Note in multi-signature every honest party behaves identically and thinks of themselves as “\(P_1\)” [7]. Other parties \(P_2, \ldots , P_n\) are called co-signers.
- 2.
Observe that to avoid rejecting valid signatures due to arithmetic overflow q has to be larger than the size of the coefficients in the aggregated signature, i.e., the size of the ring has to grow linearly with \(\sqrt{n}\) too. This is inherent to additively aggregating signatures. As observed in [16], having a larger q makes \(\textsf{MSIS}_{}\) harder, but \(\textsf{MLWE}_{}\) easier. Compensating for it requires increasing N by a factor \(O\left( 1+\frac{\log n}{\log q_0}\right) \), where \(q_0\) is the modulus used in the single party case. However, one usually sets \(q>2^{20}\), which makes \(\frac{\log n}{\log q_0}\) less than 2 even for billions of users, and allows to neglect this factor in the signature size estimates.
- 3.

════════

[Exercise set]
A: Decide whether each statement below agrees with the passage on lattice multi-signatures. For each, answer yes or no and quote the deciding words of that passage. (i) Parties other than the one an honest party regards as itself are termed co-signers. (ii) The need for a larger modulus arises only from certain particular ways of combining signatures, not from additive aggregation as such. (iii) The extra factor in the ring dimension can be ignored when estimating signature size.
B: Write the next part of the passage on lattice multi-signatures, beginning right after its final sentence.

════════

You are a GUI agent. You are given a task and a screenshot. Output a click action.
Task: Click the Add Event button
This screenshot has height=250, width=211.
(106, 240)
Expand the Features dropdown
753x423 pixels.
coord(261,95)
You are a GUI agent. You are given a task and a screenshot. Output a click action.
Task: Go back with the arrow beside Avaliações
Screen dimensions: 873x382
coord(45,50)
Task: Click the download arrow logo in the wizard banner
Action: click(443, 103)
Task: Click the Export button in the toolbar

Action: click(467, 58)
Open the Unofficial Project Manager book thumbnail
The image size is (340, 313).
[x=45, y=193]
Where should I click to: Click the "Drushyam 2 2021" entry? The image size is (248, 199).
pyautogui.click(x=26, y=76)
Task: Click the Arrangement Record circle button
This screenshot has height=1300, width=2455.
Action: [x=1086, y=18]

════════

[Task-by-task answers]
A:
(i) Yes: "are called co-signers"
(ii) No: "This is inherent to additively aggregating signatures."
(iii) Yes: "allows to neglect this factor in the signature size estimates"

B:
This is not immediately evident from their analysis of the signature length. In fact, verifiability requires a signature to include the randomness used to generate the commitments. Such randomness is sampled from a discrete Gaussian of parameter s, which has to be large enough to be sampled using a trapdoor, i.e., linear in N (cf. [16, Theorem 2]) times square root of the number of parties (since the sum of n Gaussian randomness is output as a signature). This adds a factor \(O(\log (N\sqrt{n}))\) to their signature length, making it equivalent to ours.
- 4.
Note that once \(b^{(j)}\)’s are simulated, finding corresponding uniform randomness \(r^{(j)}\)’s are easy assuming that the \(\textsf{Samp}\) algorithm is “sampleable” [14]. Such a property can be for example satisfied by simple CDT-based samplers.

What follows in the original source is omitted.